We all know, deep down, that our lives can be unalterably changed, or even lost, in a second. A blown tire at high speed on the freeway can cause an accident and take the life of a loved one. Any of us could die suddenly from a previously undiagnosed heart ailment, or from a random act of violence. As the earthquake of August 23 illustrated, despite our best efforts to order our lives, we cant control the unexpected; the best we can do is deal with unforeseen calamities when they strike.
September 11, 2001 was the biggest unexpected catastrophe of our collective lifetime. Almost 3,000 Americans lost their lives that day airplane passengers, office workers, soldiers, firefighters, police officers and passersby. Most died in the World Trade Center strike and collapse, others in the crash of Flight 93 in Pennsylvania, and 184 at the Pentagon.
While the whole country mourned 9/11, residents of metropolitan Washington and New York were affected more than most. If you happened to be outside when the plane hit the Pentagon, you felt the explosion. Everyone who was here experienced the panic of that day. Most of us know families who lost loved ones in the attack. Many of us have friends who made narrow escapes. Some of us were personally affected and grieve still.
Our way of life in the United States changed forever on that day. Before 9/11, wars and terrorist attacks were things that happened elsewhere. On that beautiful September day 10 years ago, our attackers showed that they are capable of taking the fight to American soil. The attacks, though unexpected, were anything but random, as al Qaeda carefully planned and carried out the assaults using large jetliners as missiles. We consequently have had to surrender some of our precious freedom in order to guard against future aggression. The Patriot Act, airport restrictions and pat downs and heightened security in public buildings have become a way of life.
The cost of 9/11 has been enormous and is still growing. In terms of lives, more than 6,000 American soldiers have died fighting in the wars in Afghanistan and Iraq, both launched in the wake of 9/11.

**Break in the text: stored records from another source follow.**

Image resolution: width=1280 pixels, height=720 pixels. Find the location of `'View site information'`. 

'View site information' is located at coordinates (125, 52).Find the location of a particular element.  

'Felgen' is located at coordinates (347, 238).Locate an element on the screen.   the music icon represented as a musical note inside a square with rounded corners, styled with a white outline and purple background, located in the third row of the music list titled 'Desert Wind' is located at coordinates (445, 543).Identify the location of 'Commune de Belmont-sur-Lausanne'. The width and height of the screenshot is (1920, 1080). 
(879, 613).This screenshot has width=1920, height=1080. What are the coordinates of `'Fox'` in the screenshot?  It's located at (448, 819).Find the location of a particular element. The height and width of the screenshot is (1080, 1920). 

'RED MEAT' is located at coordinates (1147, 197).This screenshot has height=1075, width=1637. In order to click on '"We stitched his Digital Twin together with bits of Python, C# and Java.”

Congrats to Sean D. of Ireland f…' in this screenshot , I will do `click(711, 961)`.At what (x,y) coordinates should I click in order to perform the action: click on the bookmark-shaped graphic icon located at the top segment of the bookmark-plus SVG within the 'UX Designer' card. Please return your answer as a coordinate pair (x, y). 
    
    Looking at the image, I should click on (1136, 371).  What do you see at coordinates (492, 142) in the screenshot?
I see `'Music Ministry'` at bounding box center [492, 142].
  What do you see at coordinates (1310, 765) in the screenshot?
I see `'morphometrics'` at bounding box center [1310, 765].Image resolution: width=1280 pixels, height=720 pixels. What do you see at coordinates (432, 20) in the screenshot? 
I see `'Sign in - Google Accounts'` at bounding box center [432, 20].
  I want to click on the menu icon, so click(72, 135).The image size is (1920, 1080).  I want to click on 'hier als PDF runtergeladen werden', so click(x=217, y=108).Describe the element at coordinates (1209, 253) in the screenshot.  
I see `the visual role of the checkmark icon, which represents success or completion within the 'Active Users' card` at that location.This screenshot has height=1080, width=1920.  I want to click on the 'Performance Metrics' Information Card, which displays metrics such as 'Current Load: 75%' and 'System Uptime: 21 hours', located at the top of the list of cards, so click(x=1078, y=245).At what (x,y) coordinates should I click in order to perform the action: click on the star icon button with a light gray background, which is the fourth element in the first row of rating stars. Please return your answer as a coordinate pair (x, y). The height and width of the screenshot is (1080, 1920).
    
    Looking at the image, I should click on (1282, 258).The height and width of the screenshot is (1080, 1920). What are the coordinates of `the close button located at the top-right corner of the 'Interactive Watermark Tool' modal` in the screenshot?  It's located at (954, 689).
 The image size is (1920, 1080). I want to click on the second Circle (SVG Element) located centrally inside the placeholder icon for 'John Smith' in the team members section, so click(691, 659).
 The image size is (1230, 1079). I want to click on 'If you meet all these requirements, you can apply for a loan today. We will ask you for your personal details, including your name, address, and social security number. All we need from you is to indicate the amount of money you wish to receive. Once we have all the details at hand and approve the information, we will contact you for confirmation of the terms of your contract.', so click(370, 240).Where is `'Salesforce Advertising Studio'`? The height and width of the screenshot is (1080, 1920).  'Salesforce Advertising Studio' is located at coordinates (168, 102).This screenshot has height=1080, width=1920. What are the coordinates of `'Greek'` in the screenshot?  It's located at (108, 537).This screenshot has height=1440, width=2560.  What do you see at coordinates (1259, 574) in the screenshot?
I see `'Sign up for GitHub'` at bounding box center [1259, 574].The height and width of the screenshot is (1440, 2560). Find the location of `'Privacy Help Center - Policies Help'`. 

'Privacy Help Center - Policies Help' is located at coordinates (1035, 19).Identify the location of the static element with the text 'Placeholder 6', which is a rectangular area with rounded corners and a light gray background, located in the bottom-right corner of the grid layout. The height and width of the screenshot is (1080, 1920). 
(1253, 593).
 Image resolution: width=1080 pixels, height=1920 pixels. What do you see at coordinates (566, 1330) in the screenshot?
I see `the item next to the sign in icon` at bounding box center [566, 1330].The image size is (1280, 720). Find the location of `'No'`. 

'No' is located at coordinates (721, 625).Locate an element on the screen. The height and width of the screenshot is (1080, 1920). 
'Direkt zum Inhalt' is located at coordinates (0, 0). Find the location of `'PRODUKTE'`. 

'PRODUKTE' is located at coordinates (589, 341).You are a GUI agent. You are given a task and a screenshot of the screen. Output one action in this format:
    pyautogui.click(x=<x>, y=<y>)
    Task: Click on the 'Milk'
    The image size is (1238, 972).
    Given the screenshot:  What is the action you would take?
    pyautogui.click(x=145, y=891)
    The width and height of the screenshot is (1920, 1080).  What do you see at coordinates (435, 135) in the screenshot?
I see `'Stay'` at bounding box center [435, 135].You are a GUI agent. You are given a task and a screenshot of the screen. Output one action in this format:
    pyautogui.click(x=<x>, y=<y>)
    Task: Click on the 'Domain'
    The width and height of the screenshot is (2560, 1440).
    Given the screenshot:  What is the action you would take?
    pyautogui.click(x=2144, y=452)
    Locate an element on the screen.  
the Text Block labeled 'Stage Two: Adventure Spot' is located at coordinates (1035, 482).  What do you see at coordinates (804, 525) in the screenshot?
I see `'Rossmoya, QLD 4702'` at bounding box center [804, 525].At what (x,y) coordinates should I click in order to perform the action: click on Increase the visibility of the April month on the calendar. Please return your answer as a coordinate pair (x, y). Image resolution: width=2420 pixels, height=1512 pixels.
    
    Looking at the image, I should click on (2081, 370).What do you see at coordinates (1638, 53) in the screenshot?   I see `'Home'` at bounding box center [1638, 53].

The monetary costs of 9/11 are also immense. While estimates on the wars cost to date vary, most range in the $2 to $4 trillion range. Whatever the exact number, this war spending has contributed significantly to the United States budget deficit of approximately $14 trillion.
The 9/11 attacks also presented America with a difficult moral dilemma: how do we recognize and stand up to the evil that is radical, jihadist Islam, without mistreating the estimated 4 to 7 million American Muslims? It has been a clash of the American priorities of safety on the one hand and civil rights for a particular group on the other. This struggle to balance two important principles has often resulted in a confusing mishmash. In order to avoid accusations of racial profiling, thousands of white and African-Americans are daily pulled aside for invasive airport pat downs, despite the fact that all of our 9/11 attackers were Muslim members of al Qaeda.
As we honor the 10-year anniversary of the attacks, it is also important to remember the good that came from this tragedy. Remember how, for a while, we put away our differences and were all just Americans? How American flags popped out everywhere in a show of solidarity? How generous people from around the world donated millions of dollars to funds for the families of victims? One such fund provided the seed money for the charitable organization ACT for Alexandria.
Though we were caught unprepared on 9/11, America responded quickly. Diligent work by the CIA, the FBI and the Pentagon has thwarted many potential follow up attacks. As we remember the fallen from 10 years ago, we must also remember that we cannot let our guard down. Unfortunately, the fight against terrorism goes on.